Text and item location entries:

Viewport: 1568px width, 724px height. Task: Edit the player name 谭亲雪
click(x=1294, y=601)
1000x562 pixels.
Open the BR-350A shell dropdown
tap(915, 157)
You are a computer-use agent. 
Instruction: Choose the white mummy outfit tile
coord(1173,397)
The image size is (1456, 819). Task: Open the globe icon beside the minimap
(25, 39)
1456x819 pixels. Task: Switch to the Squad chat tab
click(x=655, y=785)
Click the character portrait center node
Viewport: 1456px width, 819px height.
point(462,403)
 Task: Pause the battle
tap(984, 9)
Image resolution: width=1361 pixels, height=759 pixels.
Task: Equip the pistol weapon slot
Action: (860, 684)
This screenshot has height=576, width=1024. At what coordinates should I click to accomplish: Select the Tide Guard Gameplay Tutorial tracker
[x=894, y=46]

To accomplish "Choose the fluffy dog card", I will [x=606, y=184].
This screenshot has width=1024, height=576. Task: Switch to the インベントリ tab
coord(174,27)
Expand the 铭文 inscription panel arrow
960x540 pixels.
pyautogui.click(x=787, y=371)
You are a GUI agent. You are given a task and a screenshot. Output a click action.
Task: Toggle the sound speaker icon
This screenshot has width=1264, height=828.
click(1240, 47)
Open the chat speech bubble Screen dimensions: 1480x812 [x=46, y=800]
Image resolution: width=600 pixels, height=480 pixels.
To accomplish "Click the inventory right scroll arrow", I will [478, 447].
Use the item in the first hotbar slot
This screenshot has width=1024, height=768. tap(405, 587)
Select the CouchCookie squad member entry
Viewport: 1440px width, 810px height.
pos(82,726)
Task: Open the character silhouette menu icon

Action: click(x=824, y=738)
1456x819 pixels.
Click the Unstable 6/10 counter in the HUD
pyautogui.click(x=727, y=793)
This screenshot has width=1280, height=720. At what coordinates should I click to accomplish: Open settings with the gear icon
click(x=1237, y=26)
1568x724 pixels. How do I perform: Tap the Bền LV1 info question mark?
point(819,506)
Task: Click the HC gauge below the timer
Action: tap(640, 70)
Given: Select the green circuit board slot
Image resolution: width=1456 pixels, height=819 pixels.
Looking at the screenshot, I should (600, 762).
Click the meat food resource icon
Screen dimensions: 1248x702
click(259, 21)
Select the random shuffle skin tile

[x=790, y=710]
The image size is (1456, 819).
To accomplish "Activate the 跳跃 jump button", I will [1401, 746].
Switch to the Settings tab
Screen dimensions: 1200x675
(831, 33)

What to work on - Copy each line of the data above that contains the word "pixels". Only matches with the same uppercase and lowercase letters count.

Result -
1000x562 pixels.
1456x819 pixels. Task: Switch to the Squad chat tab
Image resolution: width=1361 pixels, height=759 pixels.
960x540 pixels.
Image resolution: width=600 pixels, height=480 pixels.
1456x819 pixels.
1568x724 pixels. How do I perform: Tap the Bền LV1 info question mark?
Image resolution: width=1456 pixels, height=819 pixels.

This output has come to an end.